Democrats condemned Republican efforts to restrict access to abortion.

“My pregnancy is between me, my family, my doctor, my faith and not politicians,” Eskamani said.

When it comes to the economy, Democrats argued that Republicans have repeatedly chosen corporate handouts over the working class.

Democrats said they favor a minimum wage increase and an end to affordable housing trust fund sweeps.

“Three-point-two million households, 45 percent of all the households in the state of Florida are working poor,” said Rich Templin with the Florida AFLCIO.

As in years past, many of the ideas proposed by Democrats will likely fall on deaf ears, but they’re hopeful for the 2020 election.
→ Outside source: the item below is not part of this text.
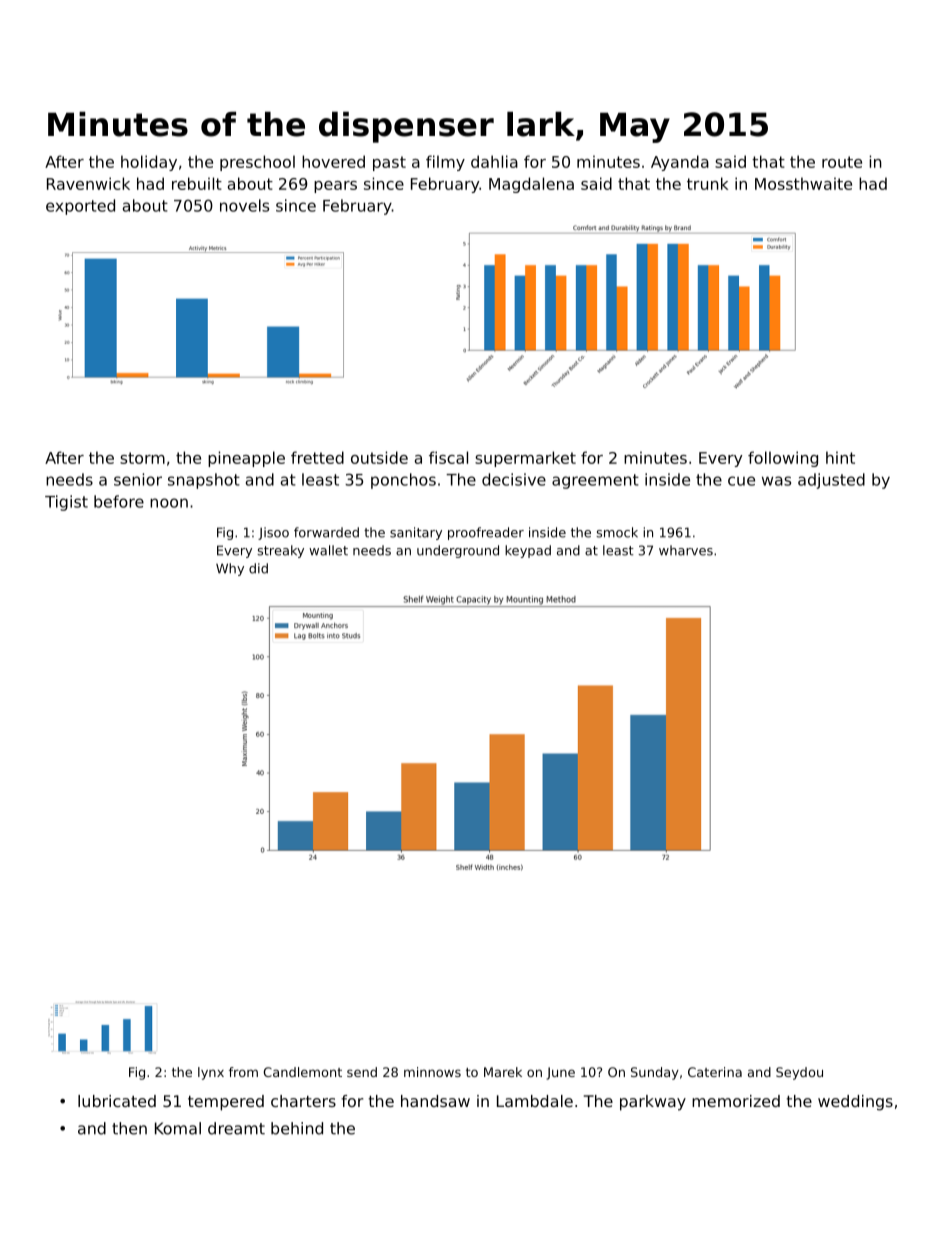 The width and height of the screenshot is (952, 1233). I want to click on wharves, so click(686, 550).
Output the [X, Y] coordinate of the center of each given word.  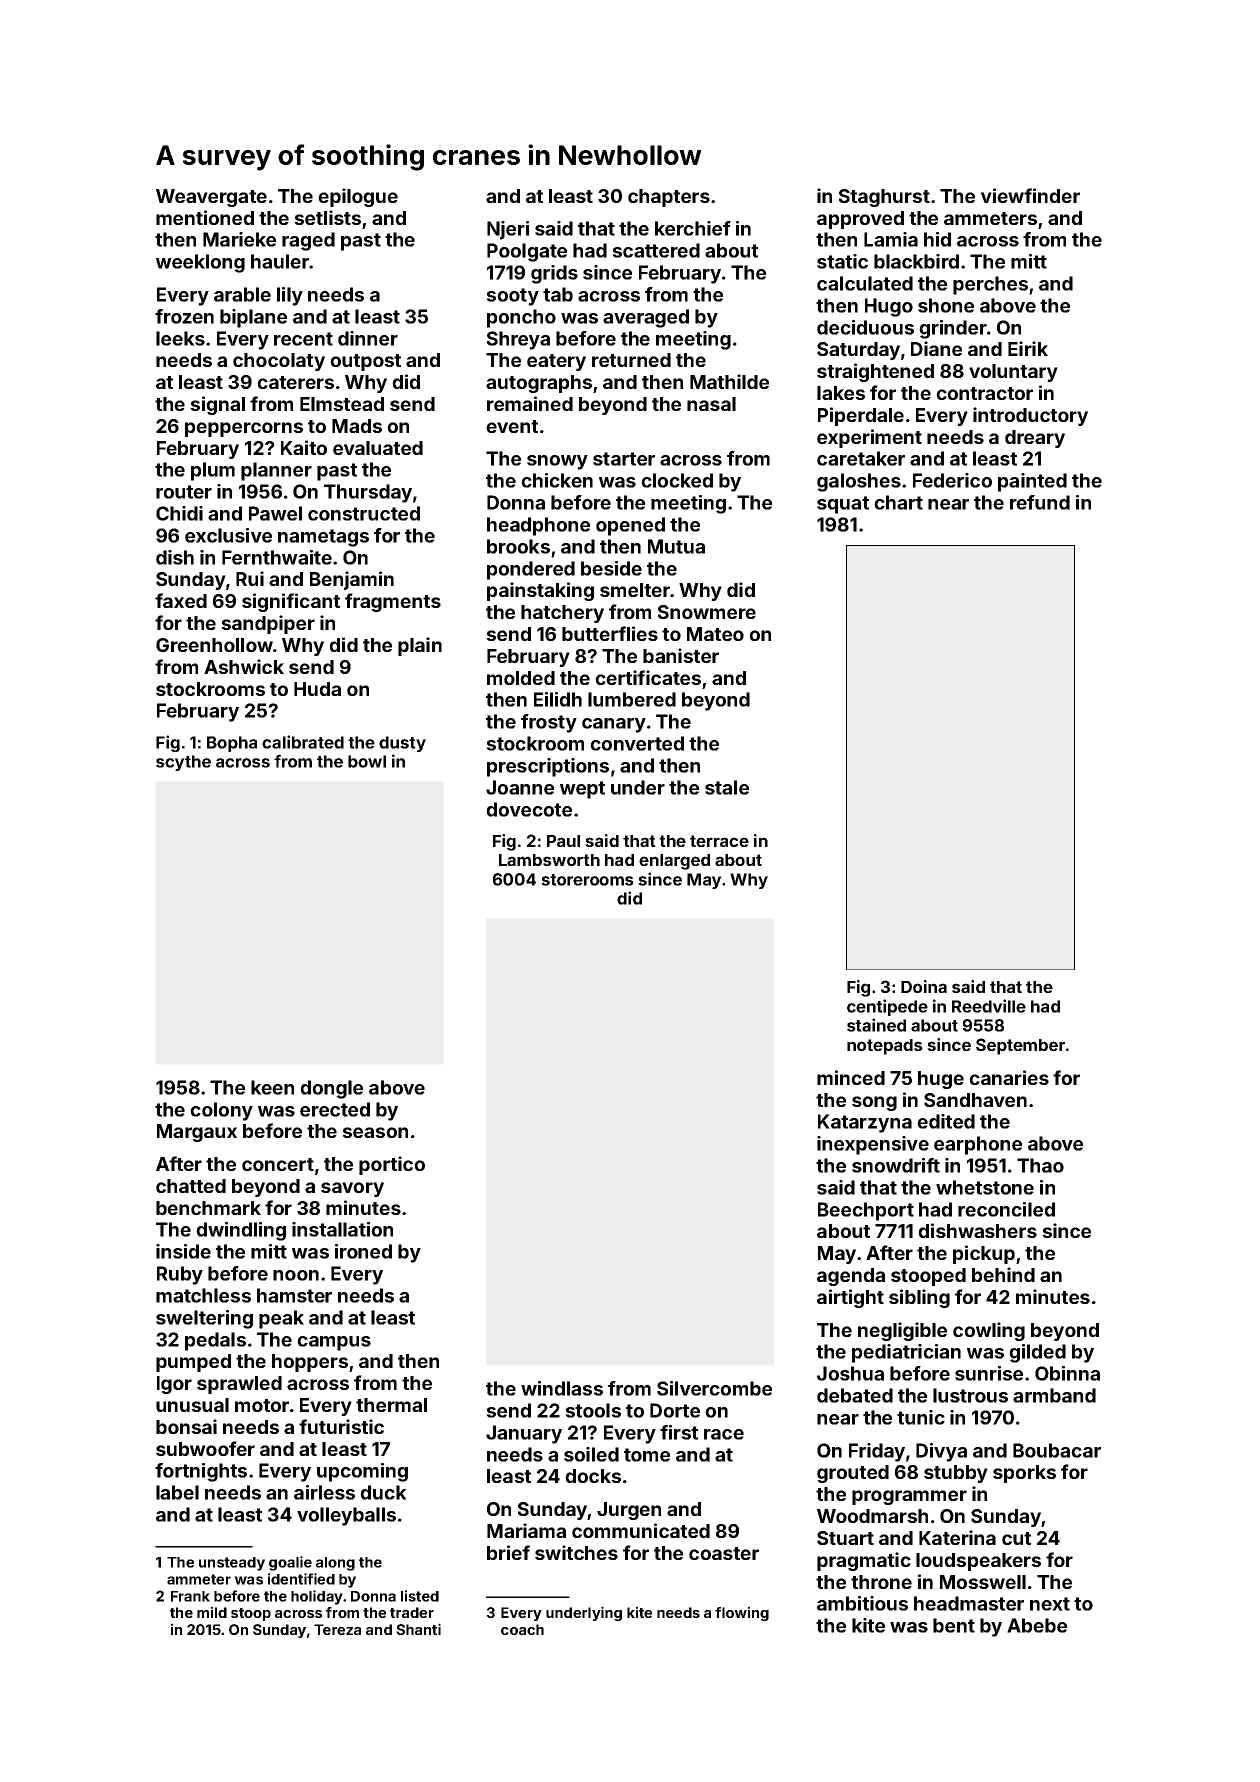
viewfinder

“To narrow the gap between the Republicans in the House and the Democrats in the House, the Republicans in the Senate and the Democrats in the Senate,” Rep. Geraldine Thompson said.

But with the presidency also on the ballot, it’s guaranteed to be a hard fought battle on both sides.

In an effort to increase voter turnout, Democrats for the second year in a row have proposed changes to the state’s elections including making Election Day a state holiday and automatically registering Floridians to vote when they turn 18.